Of all the lines in the entries below, give again exactly those starting at the line containing "This screenshot has height=1449, width=2576." and ending at the line containing "Task: Switch to unified diff view", both ends included, and no others.

■ Data section
☆ ☆ ☆ ☆ ☆

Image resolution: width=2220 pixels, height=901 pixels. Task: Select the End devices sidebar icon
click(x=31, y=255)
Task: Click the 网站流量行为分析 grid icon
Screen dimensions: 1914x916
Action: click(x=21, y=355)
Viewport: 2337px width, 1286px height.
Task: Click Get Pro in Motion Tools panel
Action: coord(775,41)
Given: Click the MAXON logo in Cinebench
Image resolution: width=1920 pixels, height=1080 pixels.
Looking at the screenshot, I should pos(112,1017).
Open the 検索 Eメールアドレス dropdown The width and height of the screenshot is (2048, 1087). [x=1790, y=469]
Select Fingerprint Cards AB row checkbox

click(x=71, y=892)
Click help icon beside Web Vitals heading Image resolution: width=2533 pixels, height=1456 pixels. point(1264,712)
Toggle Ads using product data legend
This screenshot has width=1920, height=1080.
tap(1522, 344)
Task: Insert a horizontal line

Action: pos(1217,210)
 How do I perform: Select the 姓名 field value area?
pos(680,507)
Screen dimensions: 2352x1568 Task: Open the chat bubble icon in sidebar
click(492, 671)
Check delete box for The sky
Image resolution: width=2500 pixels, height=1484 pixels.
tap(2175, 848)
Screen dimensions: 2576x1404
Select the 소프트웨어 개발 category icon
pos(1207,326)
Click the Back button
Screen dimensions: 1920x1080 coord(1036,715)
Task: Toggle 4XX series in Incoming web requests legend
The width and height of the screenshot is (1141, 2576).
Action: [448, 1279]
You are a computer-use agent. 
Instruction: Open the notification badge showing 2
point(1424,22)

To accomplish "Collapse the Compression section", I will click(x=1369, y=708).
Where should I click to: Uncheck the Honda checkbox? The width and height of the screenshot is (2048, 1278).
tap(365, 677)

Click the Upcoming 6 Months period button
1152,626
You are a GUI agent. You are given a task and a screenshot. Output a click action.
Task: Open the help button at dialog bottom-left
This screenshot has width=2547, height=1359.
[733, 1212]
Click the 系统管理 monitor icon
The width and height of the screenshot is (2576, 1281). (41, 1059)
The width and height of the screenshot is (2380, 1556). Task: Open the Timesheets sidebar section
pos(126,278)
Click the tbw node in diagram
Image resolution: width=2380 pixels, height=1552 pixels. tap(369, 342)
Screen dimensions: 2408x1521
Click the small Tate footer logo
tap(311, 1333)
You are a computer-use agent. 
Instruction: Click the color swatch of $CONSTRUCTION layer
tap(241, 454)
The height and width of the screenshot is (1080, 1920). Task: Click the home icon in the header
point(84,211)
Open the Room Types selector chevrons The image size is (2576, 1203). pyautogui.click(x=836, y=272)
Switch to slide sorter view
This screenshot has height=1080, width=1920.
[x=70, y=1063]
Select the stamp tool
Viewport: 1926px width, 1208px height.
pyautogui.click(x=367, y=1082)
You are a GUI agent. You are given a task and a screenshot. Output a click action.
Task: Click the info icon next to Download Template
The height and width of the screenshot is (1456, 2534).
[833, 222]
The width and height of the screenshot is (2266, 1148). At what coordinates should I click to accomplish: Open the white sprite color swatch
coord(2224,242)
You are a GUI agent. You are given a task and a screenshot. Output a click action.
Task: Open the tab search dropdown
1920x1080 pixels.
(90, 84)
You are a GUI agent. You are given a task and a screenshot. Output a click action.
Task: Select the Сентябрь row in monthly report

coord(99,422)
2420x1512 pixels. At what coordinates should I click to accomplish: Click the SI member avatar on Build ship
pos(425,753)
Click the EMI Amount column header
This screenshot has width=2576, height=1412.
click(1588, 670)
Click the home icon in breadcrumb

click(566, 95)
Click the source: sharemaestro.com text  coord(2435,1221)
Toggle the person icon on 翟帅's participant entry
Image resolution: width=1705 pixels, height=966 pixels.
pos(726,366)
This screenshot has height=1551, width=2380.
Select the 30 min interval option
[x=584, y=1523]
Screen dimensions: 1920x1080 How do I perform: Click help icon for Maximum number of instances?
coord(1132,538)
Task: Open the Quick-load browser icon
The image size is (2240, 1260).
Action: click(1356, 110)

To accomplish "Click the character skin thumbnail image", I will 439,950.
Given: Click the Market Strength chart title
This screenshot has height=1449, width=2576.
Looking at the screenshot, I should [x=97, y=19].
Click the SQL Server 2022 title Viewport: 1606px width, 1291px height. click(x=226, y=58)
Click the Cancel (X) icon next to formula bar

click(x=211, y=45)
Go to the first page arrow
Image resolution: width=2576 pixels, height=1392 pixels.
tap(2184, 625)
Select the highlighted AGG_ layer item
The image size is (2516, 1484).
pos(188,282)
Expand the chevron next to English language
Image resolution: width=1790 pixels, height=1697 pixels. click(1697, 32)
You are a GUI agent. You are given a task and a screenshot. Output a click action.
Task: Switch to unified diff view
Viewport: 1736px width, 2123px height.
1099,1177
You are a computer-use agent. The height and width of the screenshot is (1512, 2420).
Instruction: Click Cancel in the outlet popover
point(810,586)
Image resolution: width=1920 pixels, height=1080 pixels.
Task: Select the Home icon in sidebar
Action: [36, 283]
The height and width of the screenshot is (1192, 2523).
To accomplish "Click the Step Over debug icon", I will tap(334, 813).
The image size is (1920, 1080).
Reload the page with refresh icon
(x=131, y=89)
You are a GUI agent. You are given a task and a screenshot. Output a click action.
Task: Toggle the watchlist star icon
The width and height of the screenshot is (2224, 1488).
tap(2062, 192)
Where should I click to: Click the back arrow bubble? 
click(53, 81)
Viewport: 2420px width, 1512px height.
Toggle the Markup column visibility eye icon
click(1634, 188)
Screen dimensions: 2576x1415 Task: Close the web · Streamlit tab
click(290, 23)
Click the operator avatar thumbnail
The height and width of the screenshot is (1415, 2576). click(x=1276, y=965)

☆ ☆ ☆ ☆ ☆

■ Exercise response
This screenshot has height=1449, width=2576.
Looking at the screenshot, I should [x=97, y=19].
Click the SQL Server 2022 title Viewport: 1606px width, 1291px height. click(x=226, y=58)
Click the Cancel (X) icon next to formula bar

click(x=211, y=45)
Go to the first page arrow
Image resolution: width=2576 pixels, height=1392 pixels.
tap(2184, 625)
Select the highlighted AGG_ layer item
The image size is (2516, 1484).
pos(188,282)
Expand the chevron next to English language
Image resolution: width=1790 pixels, height=1697 pixels. click(1697, 32)
You are a GUI agent. You are given a task and a screenshot. Output a click action.
Task: Switch to unified diff view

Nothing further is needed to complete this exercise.